--- START Stored data ---

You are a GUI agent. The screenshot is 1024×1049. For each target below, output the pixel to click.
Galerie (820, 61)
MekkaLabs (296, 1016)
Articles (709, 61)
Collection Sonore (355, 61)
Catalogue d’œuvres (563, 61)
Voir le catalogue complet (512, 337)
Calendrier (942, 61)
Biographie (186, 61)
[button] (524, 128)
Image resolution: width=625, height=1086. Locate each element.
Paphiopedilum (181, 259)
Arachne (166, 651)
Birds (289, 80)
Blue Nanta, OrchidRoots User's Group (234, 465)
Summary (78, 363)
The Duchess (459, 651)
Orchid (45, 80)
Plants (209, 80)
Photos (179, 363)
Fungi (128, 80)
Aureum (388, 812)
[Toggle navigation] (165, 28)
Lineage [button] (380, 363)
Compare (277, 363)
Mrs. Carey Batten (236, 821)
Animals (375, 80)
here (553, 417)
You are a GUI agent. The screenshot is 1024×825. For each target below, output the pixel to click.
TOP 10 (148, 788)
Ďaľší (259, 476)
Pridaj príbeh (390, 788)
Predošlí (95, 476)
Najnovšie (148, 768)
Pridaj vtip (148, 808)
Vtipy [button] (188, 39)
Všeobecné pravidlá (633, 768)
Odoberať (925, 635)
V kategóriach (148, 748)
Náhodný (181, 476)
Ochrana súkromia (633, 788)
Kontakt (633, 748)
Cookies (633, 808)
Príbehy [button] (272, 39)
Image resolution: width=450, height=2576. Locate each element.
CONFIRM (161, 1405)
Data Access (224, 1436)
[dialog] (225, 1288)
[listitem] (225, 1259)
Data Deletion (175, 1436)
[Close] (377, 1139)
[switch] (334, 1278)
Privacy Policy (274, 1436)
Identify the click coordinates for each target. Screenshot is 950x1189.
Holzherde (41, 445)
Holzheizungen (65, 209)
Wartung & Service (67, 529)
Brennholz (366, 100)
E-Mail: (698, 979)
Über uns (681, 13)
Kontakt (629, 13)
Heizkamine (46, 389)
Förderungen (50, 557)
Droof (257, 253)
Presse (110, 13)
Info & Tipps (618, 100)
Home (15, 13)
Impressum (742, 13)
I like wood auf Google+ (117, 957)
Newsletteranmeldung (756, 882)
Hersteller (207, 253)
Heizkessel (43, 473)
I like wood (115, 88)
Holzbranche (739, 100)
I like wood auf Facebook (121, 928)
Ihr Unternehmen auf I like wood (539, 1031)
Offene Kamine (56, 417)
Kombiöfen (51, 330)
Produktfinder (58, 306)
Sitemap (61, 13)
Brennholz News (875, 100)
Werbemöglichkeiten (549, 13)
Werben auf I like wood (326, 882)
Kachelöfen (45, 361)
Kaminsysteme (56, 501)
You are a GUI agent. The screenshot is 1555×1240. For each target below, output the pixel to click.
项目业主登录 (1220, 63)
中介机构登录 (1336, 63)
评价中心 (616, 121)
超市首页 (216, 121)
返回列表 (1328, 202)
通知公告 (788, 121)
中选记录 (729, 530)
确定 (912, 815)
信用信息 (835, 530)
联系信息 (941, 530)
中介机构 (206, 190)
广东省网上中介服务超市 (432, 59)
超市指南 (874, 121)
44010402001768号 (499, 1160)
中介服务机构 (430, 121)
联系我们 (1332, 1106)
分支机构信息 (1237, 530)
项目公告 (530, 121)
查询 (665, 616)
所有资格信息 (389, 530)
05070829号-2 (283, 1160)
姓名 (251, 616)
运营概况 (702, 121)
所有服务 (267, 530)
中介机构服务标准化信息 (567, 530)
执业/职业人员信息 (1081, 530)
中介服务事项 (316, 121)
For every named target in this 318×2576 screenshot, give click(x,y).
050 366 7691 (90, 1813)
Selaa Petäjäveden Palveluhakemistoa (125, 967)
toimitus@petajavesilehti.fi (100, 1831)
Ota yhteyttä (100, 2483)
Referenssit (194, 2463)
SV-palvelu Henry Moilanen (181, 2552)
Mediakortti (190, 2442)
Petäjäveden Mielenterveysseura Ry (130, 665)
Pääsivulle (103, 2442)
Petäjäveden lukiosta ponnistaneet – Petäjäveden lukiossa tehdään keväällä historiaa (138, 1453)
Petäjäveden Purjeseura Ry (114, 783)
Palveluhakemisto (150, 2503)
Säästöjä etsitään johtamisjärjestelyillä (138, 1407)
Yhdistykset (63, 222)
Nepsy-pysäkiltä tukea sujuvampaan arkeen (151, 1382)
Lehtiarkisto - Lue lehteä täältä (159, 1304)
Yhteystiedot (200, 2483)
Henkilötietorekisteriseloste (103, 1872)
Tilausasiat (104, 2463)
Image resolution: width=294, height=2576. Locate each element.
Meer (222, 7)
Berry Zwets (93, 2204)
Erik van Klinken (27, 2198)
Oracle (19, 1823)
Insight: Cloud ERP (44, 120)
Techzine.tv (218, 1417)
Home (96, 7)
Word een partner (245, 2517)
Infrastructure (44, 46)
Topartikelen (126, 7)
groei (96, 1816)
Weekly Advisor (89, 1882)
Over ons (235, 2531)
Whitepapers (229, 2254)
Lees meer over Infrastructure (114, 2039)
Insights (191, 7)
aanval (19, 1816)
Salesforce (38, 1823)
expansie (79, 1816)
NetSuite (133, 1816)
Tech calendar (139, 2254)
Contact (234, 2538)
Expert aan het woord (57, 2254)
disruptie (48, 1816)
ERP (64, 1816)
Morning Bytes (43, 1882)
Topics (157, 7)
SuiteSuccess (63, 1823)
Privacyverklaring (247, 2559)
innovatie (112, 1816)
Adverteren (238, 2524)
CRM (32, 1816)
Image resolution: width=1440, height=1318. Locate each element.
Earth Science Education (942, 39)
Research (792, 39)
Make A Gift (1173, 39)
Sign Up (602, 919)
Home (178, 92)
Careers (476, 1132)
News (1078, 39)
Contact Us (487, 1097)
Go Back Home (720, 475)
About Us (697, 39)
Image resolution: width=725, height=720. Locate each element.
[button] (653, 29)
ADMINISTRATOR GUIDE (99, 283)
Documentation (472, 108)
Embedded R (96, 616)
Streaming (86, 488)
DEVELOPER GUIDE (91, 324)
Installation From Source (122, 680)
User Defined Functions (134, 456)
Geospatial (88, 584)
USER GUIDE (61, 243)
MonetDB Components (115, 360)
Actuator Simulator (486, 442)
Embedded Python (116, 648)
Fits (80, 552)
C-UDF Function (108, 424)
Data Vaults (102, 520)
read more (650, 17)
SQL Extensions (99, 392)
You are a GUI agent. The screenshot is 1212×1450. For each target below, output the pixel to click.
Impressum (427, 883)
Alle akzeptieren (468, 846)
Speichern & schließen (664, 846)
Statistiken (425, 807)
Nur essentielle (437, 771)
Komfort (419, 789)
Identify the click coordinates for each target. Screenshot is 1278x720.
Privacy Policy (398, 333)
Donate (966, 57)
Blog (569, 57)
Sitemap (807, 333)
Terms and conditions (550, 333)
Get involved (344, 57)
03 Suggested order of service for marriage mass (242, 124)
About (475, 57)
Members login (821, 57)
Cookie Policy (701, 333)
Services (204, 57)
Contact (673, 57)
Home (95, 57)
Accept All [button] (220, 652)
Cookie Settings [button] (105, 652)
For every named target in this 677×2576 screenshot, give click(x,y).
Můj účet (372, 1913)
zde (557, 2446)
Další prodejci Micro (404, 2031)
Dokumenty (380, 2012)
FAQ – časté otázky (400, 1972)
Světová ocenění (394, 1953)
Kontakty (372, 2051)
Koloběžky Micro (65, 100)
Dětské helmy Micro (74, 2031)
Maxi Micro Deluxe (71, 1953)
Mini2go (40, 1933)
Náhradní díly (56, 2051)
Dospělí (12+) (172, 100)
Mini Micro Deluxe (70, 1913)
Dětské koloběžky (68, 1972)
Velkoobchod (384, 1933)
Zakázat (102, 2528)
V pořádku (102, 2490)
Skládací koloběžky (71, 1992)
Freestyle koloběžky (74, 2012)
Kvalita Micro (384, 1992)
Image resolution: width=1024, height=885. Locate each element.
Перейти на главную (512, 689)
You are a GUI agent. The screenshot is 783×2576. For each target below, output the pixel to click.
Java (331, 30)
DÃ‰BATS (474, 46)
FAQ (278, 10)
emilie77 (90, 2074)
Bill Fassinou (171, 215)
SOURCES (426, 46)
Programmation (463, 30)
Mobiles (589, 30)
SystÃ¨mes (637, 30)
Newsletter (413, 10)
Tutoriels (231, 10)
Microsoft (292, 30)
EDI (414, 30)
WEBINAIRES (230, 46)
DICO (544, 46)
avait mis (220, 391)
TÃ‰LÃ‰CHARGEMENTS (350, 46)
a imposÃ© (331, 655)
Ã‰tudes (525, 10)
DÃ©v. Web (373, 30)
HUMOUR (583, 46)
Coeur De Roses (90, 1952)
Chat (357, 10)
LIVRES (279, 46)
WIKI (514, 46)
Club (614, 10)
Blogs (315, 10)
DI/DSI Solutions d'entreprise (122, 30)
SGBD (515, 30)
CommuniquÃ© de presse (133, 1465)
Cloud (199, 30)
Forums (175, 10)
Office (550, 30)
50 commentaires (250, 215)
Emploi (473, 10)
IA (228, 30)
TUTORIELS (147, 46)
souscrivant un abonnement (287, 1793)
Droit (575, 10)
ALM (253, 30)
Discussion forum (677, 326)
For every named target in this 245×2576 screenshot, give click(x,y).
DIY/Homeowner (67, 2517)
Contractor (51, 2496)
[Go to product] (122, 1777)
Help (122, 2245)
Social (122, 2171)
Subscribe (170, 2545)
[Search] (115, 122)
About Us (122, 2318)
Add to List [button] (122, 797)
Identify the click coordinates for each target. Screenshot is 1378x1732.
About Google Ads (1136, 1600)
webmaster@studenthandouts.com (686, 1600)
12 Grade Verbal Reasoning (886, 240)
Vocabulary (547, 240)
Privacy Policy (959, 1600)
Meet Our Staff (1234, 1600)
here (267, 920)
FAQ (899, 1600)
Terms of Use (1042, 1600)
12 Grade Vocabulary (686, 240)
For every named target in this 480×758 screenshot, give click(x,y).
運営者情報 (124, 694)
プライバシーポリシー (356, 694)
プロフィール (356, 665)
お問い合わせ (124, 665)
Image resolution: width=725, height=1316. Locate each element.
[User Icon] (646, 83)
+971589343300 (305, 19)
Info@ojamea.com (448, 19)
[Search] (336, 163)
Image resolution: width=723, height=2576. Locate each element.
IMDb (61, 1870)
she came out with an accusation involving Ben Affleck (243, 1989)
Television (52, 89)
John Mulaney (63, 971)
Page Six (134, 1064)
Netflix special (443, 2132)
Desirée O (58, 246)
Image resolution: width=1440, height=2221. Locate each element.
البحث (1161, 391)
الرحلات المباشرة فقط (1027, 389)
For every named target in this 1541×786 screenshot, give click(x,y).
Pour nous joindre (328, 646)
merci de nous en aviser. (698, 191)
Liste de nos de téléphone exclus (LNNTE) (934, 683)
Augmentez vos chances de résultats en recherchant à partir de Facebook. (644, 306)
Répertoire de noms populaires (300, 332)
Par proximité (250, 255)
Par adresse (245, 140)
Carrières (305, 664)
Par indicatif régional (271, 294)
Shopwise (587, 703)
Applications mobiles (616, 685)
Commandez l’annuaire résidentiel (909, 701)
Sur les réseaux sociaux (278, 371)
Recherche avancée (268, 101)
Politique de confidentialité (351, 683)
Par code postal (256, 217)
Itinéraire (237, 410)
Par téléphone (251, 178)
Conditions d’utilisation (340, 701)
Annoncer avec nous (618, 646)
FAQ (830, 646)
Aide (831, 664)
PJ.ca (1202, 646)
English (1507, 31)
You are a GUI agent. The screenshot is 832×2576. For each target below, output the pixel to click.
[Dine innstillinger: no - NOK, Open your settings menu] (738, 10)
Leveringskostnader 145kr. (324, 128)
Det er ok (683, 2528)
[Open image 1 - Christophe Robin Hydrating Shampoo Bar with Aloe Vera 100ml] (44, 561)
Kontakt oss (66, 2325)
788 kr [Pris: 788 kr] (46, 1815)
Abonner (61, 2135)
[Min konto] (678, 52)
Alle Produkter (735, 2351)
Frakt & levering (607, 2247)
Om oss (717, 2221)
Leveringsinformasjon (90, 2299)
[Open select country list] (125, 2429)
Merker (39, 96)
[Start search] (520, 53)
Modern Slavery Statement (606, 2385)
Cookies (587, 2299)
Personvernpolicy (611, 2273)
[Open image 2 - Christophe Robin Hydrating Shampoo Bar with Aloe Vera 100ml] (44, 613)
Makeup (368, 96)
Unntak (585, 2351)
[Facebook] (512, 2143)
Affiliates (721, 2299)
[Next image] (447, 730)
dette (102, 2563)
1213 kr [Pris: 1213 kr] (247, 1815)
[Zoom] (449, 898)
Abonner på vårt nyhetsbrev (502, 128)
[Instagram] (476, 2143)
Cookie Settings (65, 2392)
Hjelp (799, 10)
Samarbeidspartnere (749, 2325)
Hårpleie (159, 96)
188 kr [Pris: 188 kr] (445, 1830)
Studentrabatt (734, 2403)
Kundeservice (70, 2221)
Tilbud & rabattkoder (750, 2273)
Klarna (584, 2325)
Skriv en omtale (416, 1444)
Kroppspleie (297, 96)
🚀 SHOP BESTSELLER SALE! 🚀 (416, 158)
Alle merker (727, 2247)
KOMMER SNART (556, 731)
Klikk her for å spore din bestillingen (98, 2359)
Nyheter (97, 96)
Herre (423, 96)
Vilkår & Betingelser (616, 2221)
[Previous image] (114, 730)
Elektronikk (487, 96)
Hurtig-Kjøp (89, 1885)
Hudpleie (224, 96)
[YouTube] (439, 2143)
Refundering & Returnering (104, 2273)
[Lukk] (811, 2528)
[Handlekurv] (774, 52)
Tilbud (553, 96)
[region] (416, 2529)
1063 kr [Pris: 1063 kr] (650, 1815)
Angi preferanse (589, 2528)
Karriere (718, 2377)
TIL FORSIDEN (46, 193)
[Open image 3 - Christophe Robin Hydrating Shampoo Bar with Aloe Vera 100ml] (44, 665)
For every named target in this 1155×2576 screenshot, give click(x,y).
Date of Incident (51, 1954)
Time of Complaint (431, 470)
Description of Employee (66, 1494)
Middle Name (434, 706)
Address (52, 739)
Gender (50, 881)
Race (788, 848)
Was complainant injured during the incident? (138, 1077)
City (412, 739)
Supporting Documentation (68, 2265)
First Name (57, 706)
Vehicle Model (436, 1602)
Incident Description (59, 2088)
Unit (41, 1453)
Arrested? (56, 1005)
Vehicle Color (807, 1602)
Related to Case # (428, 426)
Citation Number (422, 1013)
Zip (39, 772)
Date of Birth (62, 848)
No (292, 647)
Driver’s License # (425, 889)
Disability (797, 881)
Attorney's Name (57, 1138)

--- END Stored data ---

= Exercise =
Repeat the lines of the material word for word, from the line containing "超市指南 (874, 121)" through the line containing "Contact Us (487, 1097)", both included.

= Solution to the exercise =
超市指南 (874, 121)
44010402001768号 (499, 1160)
中介服务机构 (430, 121)
联系我们 (1332, 1106)
分支机构信息 (1237, 530)
项目公告 (530, 121)
查询 (665, 616)
所有资格信息 (389, 530)
05070829号-2 (283, 1160)
姓名 (251, 616)
运营概况 (702, 121)
所有服务 (267, 530)
中介机构服务标准化信息 (567, 530)
执业/职业人员信息 (1081, 530)
中介服务事项 (316, 121)
For every named target in this 318×2576 screenshot, give click(x,y).
050 366 7691 (90, 1813)
Selaa Petäjäveden Palveluhakemistoa (125, 967)
toimitus@petajavesilehti.fi (100, 1831)
Ota yhteyttä (100, 2483)
Referenssit (194, 2463)
SV-palvelu Henry Moilanen (181, 2552)
Mediakortti (190, 2442)
Petäjäveden Mielenterveysseura Ry (130, 665)
Pääsivulle (103, 2442)
Petäjäveden lukiosta ponnistaneet – Petäjäveden lukiossa tehdään keväällä historiaa (138, 1453)
Petäjäveden Purjeseura Ry (114, 783)
Palveluhakemisto (150, 2503)
Säästöjä etsitään johtamisjärjestelyillä (138, 1407)
Yhdistykset (63, 222)
Nepsy-pysäkiltä tukea sujuvampaan arkeen (151, 1382)
Lehtiarkisto - Lue lehteä täältä (159, 1304)
Yhteystiedot (200, 2483)
Henkilötietorekisteriseloste (103, 1872)
Tilausasiat (104, 2463)
Image resolution: width=294, height=2576. Locate each element.
Meer (222, 7)
Berry Zwets (93, 2204)
Erik van Klinken (27, 2198)
Oracle (19, 1823)
Insight: Cloud ERP (44, 120)
Techzine.tv (218, 1417)
Home (96, 7)
Word een partner (245, 2517)
Infrastructure (44, 46)
Topartikelen (126, 7)
groei (96, 1816)
Weekly Advisor (89, 1882)
Over ons (235, 2531)
Whitepapers (229, 2254)
Lees meer over Infrastructure (114, 2039)
Insights (191, 7)
aanval (19, 1816)
Salesforce (38, 1823)
expansie (79, 1816)
NetSuite (133, 1816)
Tech calendar (139, 2254)
Contact (234, 2538)
Expert aan het woord (57, 2254)
disruptie (48, 1816)
ERP (64, 1816)
Morning Bytes (43, 1882)
Topics (157, 7)
SuiteSuccess (63, 1823)
Privacyverklaring (247, 2559)
innovatie (112, 1816)
Adverteren (238, 2524)
CRM (32, 1816)
Image resolution: width=1440, height=1318. Locate each element.
Earth Science Education (942, 39)
Research (792, 39)
Make A Gift (1173, 39)
Sign Up (602, 919)
Home (178, 92)
Careers (476, 1132)
News (1078, 39)
Contact Us (487, 1097)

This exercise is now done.